Una mujer baja del remise que humea sin parar, paga al chofer y la encara. Carolina dice, extiende la diestra, mucho gusto, yo hablé por teléfono la semana pasada, se acuerda, por las clases de piano. Candela vacila: pase pase, salí a esperarla, adelante. Carolina queda parada cerca de la puerta que la dueña de casa cierra con cierto esfuerzo. Mira de costado, con algo de pájaro en su jaula.
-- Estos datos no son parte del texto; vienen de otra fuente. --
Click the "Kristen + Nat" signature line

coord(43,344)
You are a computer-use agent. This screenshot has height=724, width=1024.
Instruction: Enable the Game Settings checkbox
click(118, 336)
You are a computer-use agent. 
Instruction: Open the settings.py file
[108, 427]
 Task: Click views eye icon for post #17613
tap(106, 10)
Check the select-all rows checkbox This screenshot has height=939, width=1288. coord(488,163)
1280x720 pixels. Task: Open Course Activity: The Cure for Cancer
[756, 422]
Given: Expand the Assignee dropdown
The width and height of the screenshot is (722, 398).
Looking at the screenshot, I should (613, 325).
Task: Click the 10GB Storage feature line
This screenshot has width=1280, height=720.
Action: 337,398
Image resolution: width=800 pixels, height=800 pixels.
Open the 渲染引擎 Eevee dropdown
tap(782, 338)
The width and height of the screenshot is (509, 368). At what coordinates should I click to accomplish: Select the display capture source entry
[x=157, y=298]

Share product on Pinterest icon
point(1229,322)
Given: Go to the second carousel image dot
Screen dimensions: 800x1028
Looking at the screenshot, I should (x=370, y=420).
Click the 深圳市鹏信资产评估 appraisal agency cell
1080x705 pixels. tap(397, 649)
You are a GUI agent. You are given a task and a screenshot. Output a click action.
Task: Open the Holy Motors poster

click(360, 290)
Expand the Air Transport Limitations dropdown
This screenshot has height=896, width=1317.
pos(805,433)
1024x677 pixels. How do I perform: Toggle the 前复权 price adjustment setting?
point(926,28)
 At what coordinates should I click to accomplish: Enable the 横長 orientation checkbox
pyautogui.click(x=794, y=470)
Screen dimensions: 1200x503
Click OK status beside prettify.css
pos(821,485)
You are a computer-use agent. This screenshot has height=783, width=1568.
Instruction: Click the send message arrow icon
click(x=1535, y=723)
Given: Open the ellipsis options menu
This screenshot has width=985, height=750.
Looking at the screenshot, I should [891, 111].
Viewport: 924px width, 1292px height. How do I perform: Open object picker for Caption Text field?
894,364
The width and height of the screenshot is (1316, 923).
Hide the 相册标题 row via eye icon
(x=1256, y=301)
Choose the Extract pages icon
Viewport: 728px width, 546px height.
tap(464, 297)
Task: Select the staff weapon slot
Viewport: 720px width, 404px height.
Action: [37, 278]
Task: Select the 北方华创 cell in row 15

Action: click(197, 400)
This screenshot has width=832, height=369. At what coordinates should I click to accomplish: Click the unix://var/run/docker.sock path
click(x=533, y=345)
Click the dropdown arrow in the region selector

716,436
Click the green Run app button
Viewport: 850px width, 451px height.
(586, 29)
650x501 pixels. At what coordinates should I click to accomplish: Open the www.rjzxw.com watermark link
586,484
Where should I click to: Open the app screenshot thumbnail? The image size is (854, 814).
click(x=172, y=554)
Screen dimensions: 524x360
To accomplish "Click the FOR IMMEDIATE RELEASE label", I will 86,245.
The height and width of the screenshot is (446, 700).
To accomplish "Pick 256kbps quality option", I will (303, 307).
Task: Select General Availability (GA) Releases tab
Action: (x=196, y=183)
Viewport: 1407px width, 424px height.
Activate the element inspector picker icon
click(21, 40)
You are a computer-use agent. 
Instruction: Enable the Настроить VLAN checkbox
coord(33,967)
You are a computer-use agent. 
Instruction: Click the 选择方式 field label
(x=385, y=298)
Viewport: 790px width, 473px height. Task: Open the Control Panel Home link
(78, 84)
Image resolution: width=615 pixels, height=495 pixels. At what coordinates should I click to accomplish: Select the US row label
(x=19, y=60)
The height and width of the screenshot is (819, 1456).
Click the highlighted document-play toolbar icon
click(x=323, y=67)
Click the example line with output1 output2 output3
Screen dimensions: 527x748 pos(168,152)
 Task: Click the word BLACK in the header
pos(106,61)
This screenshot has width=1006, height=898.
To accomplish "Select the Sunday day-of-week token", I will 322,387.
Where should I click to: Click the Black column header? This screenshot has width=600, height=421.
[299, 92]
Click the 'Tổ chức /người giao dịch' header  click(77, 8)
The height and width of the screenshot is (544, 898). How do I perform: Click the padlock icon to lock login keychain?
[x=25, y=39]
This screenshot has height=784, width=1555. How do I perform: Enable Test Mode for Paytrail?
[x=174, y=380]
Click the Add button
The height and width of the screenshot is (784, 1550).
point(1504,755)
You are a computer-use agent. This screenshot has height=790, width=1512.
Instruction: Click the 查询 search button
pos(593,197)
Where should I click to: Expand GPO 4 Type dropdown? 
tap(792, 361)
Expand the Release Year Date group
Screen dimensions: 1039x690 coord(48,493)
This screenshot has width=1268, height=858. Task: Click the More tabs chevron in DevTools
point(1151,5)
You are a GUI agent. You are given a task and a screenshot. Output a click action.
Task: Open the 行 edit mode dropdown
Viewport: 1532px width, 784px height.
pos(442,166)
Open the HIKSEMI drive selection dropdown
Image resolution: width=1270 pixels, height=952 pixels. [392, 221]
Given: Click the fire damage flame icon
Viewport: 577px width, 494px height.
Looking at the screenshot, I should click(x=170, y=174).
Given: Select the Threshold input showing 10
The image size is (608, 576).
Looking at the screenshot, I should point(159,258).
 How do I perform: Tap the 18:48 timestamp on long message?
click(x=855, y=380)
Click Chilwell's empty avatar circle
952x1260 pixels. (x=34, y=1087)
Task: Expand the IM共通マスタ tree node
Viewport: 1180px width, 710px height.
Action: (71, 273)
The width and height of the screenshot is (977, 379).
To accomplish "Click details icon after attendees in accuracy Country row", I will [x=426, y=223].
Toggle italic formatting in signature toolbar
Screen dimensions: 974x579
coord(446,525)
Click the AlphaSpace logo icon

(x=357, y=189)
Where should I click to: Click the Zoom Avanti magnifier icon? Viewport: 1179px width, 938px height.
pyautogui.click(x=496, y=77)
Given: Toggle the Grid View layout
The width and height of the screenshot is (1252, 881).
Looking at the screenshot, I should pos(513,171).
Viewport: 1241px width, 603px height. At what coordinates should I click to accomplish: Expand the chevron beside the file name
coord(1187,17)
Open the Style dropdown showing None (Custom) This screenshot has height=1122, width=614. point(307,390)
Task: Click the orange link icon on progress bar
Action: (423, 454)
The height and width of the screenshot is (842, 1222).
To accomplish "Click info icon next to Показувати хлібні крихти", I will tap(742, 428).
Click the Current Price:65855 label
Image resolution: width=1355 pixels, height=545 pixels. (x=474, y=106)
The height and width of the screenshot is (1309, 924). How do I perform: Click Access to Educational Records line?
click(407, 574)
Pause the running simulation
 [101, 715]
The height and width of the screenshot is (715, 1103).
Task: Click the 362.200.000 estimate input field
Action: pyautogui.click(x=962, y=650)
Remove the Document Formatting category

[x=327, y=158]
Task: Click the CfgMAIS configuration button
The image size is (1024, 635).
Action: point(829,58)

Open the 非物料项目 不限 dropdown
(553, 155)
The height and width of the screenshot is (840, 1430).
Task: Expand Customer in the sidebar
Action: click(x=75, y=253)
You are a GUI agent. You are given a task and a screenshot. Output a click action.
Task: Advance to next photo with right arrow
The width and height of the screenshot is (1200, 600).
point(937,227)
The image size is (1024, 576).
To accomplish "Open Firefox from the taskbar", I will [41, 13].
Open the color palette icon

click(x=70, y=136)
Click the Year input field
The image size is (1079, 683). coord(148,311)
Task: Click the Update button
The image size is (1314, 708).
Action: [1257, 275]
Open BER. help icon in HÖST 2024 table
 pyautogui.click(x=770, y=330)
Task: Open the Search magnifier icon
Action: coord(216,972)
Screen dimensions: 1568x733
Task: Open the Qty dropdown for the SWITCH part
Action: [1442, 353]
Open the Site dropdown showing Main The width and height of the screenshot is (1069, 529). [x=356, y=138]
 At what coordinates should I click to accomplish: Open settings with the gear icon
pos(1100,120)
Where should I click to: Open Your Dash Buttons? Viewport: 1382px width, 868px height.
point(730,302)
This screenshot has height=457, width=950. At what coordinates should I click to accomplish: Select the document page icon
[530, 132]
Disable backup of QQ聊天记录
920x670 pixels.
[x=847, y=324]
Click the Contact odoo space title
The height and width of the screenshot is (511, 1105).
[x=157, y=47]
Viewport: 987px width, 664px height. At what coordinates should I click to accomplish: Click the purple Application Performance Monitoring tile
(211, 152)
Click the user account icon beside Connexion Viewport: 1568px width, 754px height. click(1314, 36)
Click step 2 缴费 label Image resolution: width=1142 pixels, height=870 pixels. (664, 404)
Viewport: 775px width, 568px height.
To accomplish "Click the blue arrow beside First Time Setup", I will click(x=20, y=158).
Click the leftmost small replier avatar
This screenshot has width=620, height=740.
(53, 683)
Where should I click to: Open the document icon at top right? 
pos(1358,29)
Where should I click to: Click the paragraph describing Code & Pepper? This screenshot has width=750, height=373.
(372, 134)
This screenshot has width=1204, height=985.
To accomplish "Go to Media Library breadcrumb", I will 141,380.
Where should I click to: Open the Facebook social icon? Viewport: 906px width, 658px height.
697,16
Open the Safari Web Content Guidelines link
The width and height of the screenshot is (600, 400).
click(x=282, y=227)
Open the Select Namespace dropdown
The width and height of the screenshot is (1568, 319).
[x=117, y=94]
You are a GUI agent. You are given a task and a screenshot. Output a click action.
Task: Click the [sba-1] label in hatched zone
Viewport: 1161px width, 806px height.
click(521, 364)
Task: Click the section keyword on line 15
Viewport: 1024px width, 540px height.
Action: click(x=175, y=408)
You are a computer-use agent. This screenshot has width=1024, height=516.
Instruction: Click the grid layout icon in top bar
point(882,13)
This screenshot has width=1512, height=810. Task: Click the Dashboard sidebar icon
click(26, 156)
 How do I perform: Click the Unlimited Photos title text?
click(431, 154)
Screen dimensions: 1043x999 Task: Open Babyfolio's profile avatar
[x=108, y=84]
Sientesé, por favor, usted me dijo que algo sabe tocar ¿es cierto? Sonríe la muchacha separada que necesita los pesos de esta lección y de muchas otras. Sus manos levantan el charango hasta colgarlo en un clavo y allí queda la mulita encordada, trepa que trepa. La postura de su gesto invita a que la alumna se acomode frente al teclado. Quien recién llegó evita la mirada sorprendida de Candela, adelanta un paso, dos, pero hacia el piano de cola. Busca el taburete que no está, alcanza una silla de plástico verde, se sienta. Sin quitarse el saco, levanta la breve tapa de madera que reluce por el revés, sobrevuela con las yemas el territorio de las teclas blanquinegras. Y de pronto, en un mágico instante, comienza a tocar notas que le salen del alma. En ese vals regresa aquella brisa de Pinamar, el cielo muy azul mojándose de negro allá en el horizonte, aunque fuera mediodía. Es arena húmeda la que huele a salitre cuando siguen y siguen los giros de la música y es plena la alegría de esa chica que por un instante apoya sus pies en la felicidad. Vuelve su mirada con menos miedos, su cabeza que gira hasta distinguir la casa, llamándola. En el sol de papel glacé brilla esa construcción elemental, pintada de blanco, sin puertas ni ventanas, o mejor con las aberturas puras, por las que el día entra sin permiso. Carolina, que es la de entonces, trepa despacio por una lomada de arena, se acerca al vals que rodea su corazón despenado. Llega a la casa, pisos de madera lustrosa, ambientes reducidos y pocos muebles. Su pelo aletea en el viento que viene del piano, del mar, del cielo. Camina hasta pasar a una pieza donde el piano deja ver a una muchacha de ojos entrecerrados sobre las notas. Rodea el ala de madera, acerca la espalda a la pared, va plegándose hasta quedar sentada sobre el piso con aroma de viernes. Candela, sigue su dibujo del vals sin detenerse, le sonríe con la mirada.
Y allí quedan las dos, sobre un carozo de eternidad caído desde vaya a saber dónde, encontradas entre la música de las estrellas.